> Brief
Copy out, from the data below, each line in which the word "value" occurs.

:: Supplied records ::

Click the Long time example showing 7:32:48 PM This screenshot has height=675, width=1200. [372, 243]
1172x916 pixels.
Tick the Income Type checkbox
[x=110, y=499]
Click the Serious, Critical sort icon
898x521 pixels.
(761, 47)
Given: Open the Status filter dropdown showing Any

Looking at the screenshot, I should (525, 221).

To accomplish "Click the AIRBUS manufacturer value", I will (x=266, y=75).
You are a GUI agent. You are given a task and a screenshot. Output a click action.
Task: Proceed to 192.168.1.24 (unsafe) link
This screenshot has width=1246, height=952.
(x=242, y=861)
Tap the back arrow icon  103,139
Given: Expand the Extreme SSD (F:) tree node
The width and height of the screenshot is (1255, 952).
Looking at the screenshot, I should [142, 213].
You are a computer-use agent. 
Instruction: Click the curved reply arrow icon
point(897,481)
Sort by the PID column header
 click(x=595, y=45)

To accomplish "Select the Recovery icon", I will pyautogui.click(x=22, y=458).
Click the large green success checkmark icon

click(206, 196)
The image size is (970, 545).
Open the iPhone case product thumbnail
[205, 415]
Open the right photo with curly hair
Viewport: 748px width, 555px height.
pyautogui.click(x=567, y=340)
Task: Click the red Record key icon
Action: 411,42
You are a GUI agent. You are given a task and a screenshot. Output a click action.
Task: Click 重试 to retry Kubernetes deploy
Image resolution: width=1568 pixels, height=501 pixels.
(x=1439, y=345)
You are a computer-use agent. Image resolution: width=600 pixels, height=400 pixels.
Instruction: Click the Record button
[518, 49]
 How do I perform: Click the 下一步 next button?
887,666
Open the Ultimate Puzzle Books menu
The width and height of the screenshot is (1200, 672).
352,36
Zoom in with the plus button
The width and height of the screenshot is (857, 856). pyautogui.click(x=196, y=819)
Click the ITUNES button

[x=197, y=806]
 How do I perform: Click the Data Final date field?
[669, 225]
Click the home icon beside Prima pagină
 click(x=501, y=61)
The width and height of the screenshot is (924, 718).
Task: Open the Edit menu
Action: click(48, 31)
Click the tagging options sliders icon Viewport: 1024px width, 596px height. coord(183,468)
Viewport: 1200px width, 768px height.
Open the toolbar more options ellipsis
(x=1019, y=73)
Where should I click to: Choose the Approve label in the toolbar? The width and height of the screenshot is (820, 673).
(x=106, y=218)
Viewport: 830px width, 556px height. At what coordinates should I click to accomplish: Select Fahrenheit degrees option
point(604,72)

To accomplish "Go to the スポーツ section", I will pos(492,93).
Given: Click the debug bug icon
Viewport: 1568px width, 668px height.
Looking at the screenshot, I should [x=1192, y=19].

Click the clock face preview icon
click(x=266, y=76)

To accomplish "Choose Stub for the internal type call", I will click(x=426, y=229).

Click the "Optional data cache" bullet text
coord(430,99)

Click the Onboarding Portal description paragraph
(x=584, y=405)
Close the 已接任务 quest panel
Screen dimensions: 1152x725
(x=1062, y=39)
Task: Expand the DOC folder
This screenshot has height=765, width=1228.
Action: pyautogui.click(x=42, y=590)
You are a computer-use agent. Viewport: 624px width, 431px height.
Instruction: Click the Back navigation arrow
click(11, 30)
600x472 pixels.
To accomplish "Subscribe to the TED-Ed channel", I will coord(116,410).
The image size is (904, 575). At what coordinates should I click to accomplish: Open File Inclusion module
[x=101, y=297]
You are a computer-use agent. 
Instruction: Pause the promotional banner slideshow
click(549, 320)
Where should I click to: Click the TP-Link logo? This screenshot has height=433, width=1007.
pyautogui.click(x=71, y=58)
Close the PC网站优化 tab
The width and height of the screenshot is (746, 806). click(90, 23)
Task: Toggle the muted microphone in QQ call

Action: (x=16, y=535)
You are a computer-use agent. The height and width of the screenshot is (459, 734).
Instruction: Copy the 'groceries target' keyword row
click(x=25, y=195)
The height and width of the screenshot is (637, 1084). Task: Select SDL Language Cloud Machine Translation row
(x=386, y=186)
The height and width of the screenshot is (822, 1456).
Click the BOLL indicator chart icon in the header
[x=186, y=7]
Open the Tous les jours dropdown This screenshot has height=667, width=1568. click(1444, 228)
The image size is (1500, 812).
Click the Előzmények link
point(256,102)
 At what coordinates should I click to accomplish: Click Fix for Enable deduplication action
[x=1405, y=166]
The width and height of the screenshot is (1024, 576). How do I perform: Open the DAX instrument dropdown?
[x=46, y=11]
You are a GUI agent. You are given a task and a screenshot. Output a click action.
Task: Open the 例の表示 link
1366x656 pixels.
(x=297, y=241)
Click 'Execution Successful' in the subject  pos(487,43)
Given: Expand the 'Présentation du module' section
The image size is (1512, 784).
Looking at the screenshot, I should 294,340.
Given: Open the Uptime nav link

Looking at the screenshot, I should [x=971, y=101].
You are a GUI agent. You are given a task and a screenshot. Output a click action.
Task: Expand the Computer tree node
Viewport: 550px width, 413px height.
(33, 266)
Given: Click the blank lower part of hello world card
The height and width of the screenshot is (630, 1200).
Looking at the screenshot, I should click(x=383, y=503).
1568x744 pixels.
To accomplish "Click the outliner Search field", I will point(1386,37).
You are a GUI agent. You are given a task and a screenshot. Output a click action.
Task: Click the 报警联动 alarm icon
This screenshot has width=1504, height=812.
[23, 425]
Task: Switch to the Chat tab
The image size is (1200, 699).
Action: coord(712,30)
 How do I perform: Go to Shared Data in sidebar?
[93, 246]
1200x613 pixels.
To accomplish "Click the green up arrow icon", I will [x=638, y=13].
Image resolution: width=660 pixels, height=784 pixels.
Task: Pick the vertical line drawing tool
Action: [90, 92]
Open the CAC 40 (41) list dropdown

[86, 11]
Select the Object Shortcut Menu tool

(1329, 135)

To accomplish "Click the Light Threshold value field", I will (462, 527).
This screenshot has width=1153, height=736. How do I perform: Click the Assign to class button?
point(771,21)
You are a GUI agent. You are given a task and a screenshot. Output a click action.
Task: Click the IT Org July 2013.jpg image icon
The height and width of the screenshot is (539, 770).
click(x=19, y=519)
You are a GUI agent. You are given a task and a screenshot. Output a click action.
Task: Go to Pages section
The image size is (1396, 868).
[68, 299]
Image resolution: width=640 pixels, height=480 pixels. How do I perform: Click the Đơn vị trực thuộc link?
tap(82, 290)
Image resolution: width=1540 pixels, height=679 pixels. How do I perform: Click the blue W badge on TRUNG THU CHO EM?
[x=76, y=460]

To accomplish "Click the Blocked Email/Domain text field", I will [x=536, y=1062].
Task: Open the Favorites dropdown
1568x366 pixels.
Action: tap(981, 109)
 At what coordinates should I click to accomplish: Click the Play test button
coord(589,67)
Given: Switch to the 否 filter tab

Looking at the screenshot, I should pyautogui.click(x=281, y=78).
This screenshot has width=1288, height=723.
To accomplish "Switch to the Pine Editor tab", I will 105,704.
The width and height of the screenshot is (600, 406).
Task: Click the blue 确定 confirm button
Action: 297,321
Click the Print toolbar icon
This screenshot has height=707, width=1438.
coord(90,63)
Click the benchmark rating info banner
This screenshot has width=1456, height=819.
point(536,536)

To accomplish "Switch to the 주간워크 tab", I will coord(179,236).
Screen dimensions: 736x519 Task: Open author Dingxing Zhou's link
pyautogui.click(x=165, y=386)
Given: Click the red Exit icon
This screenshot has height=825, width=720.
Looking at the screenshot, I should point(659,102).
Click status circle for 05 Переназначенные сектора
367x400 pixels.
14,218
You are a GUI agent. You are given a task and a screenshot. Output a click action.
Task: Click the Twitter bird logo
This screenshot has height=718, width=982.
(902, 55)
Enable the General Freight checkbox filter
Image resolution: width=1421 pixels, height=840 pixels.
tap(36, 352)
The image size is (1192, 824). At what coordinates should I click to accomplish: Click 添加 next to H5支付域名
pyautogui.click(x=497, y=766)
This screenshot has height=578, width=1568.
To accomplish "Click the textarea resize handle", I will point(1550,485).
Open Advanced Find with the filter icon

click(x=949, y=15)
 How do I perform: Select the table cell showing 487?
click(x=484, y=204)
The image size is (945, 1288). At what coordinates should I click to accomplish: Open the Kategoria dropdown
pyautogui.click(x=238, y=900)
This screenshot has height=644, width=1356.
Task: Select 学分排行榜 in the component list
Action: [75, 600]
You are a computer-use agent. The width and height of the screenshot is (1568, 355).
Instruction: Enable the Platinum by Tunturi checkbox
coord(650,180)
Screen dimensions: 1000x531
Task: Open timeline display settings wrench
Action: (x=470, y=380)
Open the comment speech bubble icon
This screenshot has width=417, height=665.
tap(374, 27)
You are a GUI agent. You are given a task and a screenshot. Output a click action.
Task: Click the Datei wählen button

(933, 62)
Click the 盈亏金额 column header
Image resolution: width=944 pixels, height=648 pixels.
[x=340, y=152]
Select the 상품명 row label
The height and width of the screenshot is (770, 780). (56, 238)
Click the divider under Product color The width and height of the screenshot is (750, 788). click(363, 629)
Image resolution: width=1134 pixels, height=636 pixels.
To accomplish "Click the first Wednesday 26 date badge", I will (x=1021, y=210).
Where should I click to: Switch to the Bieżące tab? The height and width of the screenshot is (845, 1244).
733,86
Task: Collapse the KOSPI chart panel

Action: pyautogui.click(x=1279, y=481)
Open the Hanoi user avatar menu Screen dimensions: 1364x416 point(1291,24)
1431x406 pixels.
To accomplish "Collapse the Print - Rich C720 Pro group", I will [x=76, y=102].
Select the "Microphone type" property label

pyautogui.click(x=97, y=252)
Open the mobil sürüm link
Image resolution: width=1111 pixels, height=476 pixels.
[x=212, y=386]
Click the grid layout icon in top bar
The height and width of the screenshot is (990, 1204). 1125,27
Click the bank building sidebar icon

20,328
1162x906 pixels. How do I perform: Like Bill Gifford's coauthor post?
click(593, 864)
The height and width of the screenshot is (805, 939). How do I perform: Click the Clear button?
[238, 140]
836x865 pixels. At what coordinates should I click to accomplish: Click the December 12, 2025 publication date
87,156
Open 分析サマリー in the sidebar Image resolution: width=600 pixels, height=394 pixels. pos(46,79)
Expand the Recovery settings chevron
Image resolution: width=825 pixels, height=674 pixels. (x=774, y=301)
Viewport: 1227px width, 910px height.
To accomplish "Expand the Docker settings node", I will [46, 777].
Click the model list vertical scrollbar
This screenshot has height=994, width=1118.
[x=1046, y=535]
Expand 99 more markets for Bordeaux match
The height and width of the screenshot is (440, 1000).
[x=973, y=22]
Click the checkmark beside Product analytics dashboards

:::

> Completed task
To accomplish "Click the AIRBUS manufacturer value", I will (x=266, y=75).
To accomplish "Click the Light Threshold value field", I will (462, 527).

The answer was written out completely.